1.
Ese día amaneció oscuro en Cartago. Después de siete años, dos meses y tres semanas, la niebla volvió a adueñarse de las calles llenando el aire de pelotitas de agua flotantes. La piel se le empezó a mojar mientras caminaba y aunque ya eran las once de la mañana, el frío le parecía de la madrugada de esos viejos días en que hacía frío tantos años atrás, según le habían contado.
Jacqueline, isleña del Caribe, nunca había sentido un frío así y ahora, camino al trabajo, pensaba que quizá el calor de los días anteriores, que hasta a ella abochornó, había gastado ya la temperatura cálida. “Tienen razón los que dicen que aquí era gélido.”

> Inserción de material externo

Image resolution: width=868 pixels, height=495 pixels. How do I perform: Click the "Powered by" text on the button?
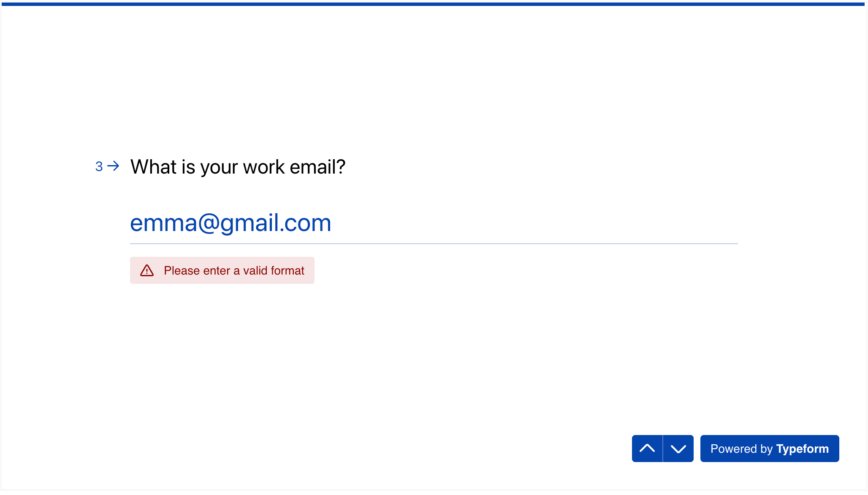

Al llegar casi al frente de la estación del ferrocarril detuvo un poco su paso. Pensó y se preguntó si sería verdad que alguna vez por esos viejos rieles habría pasado algún tren y si en esa destartalada construcción de madera trasnochada y con olor a orines desfilaron, como contaban, las señoras de la alta sociedad camino a sus elegantes paseos anuales a la costa.
La espesura de la niebla no le dejaba ver más allá de unos veinte metros y entonces le creyó la historia que alguna vez le contó don Mario, el viejo cliente que, desde que empezó a trabajar en la esquina de la Estrella, llegaba una vez por semana, a pesar de sus 68 años. Le había dicho que en la época de la revolución, allá por la guerra civil del 48, la niebla le había salvado la vida, porque como andaba vestido de blanco, se quedó parado junto a una pared encalada y los que lo seguían no lo vieron, pues la niebla no dejaba ver de un lado a otro de la calle.

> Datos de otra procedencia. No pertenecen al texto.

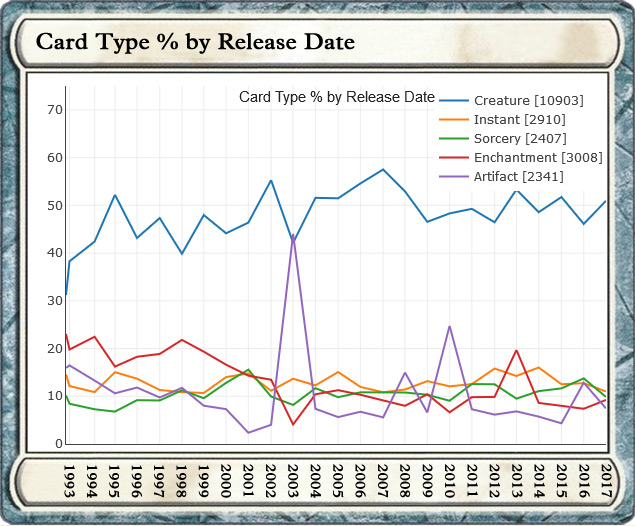The height and width of the screenshot is (526, 635).
Task: Toggle the Enchantment [3008] legend label
Action: coord(537,158)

Mientras revolvía las historias del viejo y las dudas por la irrealidad del tren, sintió una tristeza profunda que se le metió por debajo de la enagua y le llegó como un vientecillo frío a las nalgas, la espalda y hasta el corazón. Un algo que también le caía con las burbujitas de agua de la nube que respiraba y que se le colaban hasta los pulmones, llevando una sensación de hielo en el esternón. Por primera vez en los casi tres años de trabajar en esta ciudad le entró un temor a lo desconocido, una sensación de avanzar hacia lo que no estaba.
Ella, la segura de sí misma, la atrevida a quien no importó que el barrio fuera poblado de cantinas de no muy buen ver, borrachos repetidos a cualquier hora, puchos de hierba, “pericos” en vidrios rotos y piedras de crack como confites, a cambio de clientes frecuentes y constantes, estaba ahora nerviosa solo porque no miraba el burdel al otro lado de la calle, como le sucedió a quienes habrían matado a don Mario.
Encontró a tres de sus colegas ya paradas en la esquina y sintió que ellas también estaban como idas, cada una sola con ella misma y sin decir palabra. La cháchara diaria, animada y llena de bromas, cedió paso a un rato de intimidad callejera para todas, mientras de pronto, en la soledad del velo apareció un joven casi niño que se llevó a la más alta y guapa para el segundo piso de la cantina, donde las camas se pagaban por minutos. El primer cliente casi al mediodía indicaba que esta no sería una jornada especialmente buena para el negocio.
La niebla se fue arralando poco a poco y a la una de la tarde, Jacqueline, todavía sin trabajar, descubrió que la tristeza había cedido a una extraña añoranza de su usuario particular.
Ese martes don Mario no llegó y a las nueve de la noche la negra caribeña se retiró a contar el dinero, que empezó a aparecer a media tarde, y a rumiar la ausencia de alguien por quien hasta ahora solo había sentido el cariño de extender la mano y oír palabras más necesitadas de decirse que de escucharse.